(Stored items from a collection)
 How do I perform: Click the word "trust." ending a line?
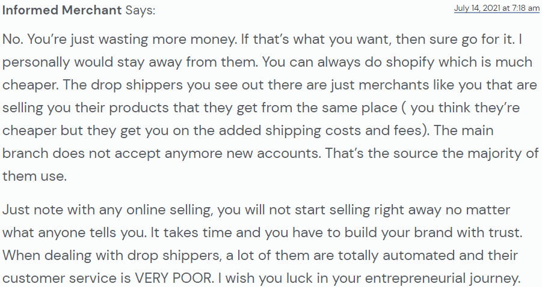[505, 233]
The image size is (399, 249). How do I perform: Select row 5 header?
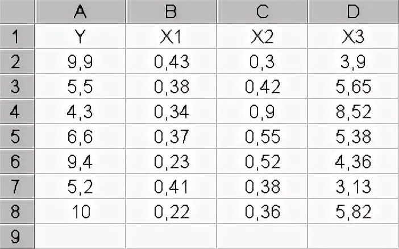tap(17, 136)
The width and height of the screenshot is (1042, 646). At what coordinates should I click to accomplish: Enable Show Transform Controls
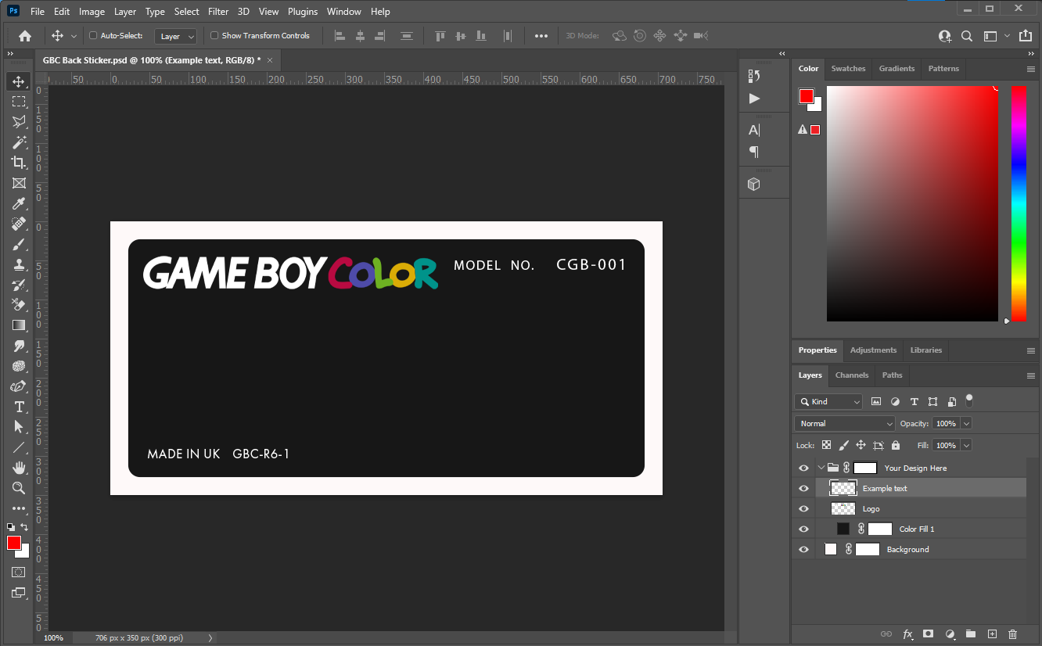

§ **Work request**: Images must not appear; print each record precisely as it reads.

§ **Final answer**:
 How do I perform: Click the word "trust." ending a line?
[505, 233]
The image size is (399, 249). How do I perform: Select row 5 header?
tap(17, 136)
The width and height of the screenshot is (1042, 646). At what coordinates should I click to accomplish: Enable Show Transform Controls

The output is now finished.